Skip site navigation (1) Skip section navigation (2)

Odd select behavior -- statistics, redux (7.0.x and devel)

From: mlw <markw(at)mohawksoft(dot)com>
To: Hackers List <pgsql-hackers(at)postgresql(dot)org>
Subject: Odd select behavior -- statistics, redux (7.0.x and devel)
Date: 2000-11-30 12:26:27
Message-ID: 3A264773.B3CDA525@mohawksoft.com (view raw or flat)
Thread:
Lists: pgsql-hackers
When Postgres is fast, it is really fast. I love it. My biggest problem
is when/how it chooses best path, it seems to me that relatively few
records with a high duplication destroy performance. I can't stress
enough that this is a serious problem in the real world.

Take these two queries:

cdinfo=# explain select trackid, song, title   from zsong, ztitles where
ztitles.performer2 like 'Van Halen' and ztitles.muzenbr= zsong.muzenbr
and contains(song, 'panama', 10)>0;
NOTICE:  QUERY PLAN:
 
Merge Join  (cost=6012.55..182151.93 rows=10902 width=36)
  ->  Sort  (cost=6012.55..6012.55 rows=3130 width=16)
        ->  Index Scan using ztitles_performer2_ndx on ztitles 
(cost=0.00..5830.80 rows=3130 width=16)
  ->  Index Scan using zsong_muzenbr_ndx on zsong  (cost=0.00..166961.86
rows=731071 width=20)

cdinfo=# explain select trackid, song, title   from zsong, ztitles where
ztitles.title like 'Van Halen' and ztitles.muzenbr = zsong.muzenbr and
contains(song, 'panama', 10)>0;
NOTICE:  QUERY PLAN:
 
Nested Loop  (cost=0.00..93.45 rows=4 width=36)
  ->  Index Scan using ztitles_title_ndx on ztitles  (cost=0.00..7.08
rows=1 width=16)
  ->  Index Scan using zsong_muzenbr_ndx on zsong  (cost=0.00..78.43
rows=7 width=20)  

They are fundamentally the same query, each with an index, each doing
about the same thing. Except that the performer2 field has a high number
of duplicate records ala "Various Artists"
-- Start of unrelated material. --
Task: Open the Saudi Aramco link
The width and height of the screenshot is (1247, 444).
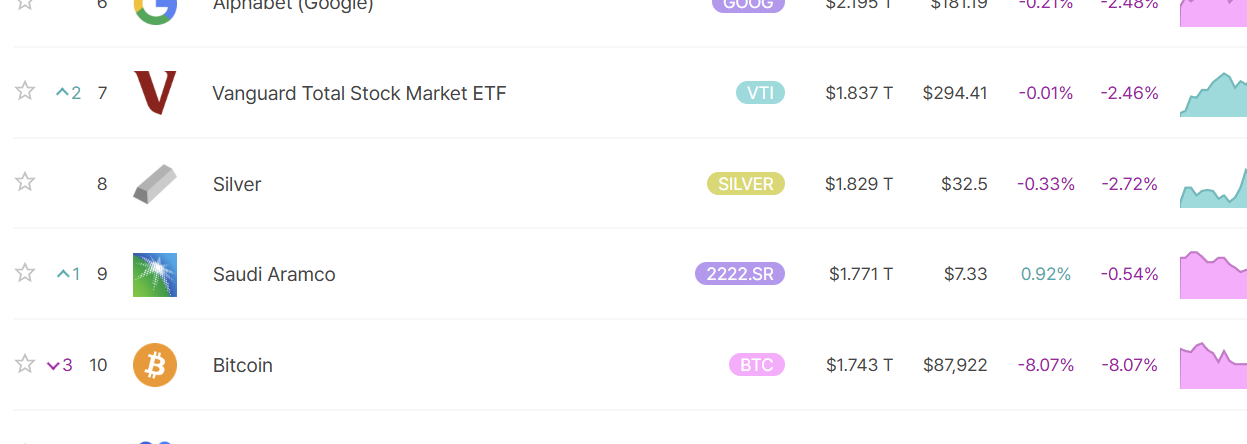Action: click(x=274, y=275)
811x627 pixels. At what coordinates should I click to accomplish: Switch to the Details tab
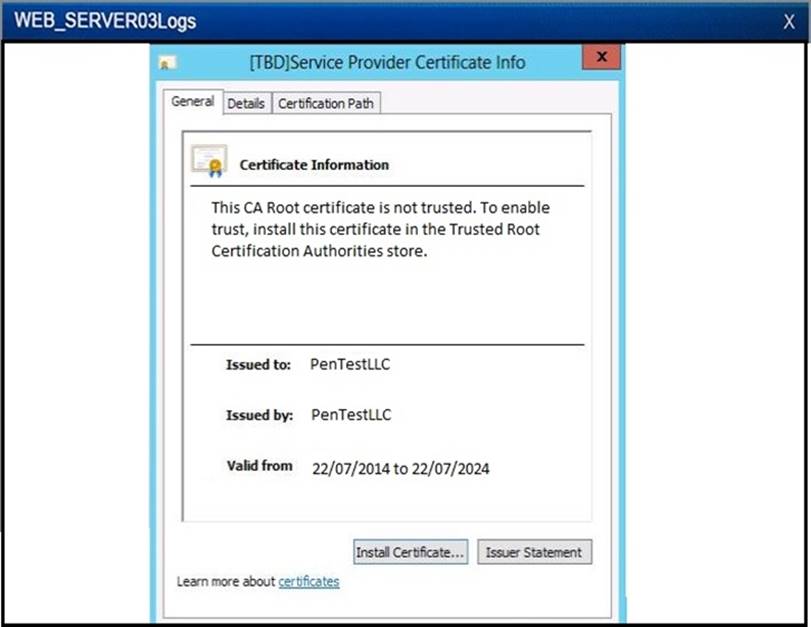click(x=246, y=103)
Now we have had some small debates about how to fix this, and perhaps I
am over simplifying it, but the current statistics are broken, they do
not work reliably and produce unreliable results. I think this is a must
for 7.1. A simple hack, such as discarding the upper and lower %5-10%
should be able to fix this behavior, without too many side effects (if
any). While I agree it is not the "right" way to do something, it would
be a "better" way of doing something that is currently wrong.

With the exception of this problem, I love postgres, but this problem
really goes a long way to make it look REAL bad.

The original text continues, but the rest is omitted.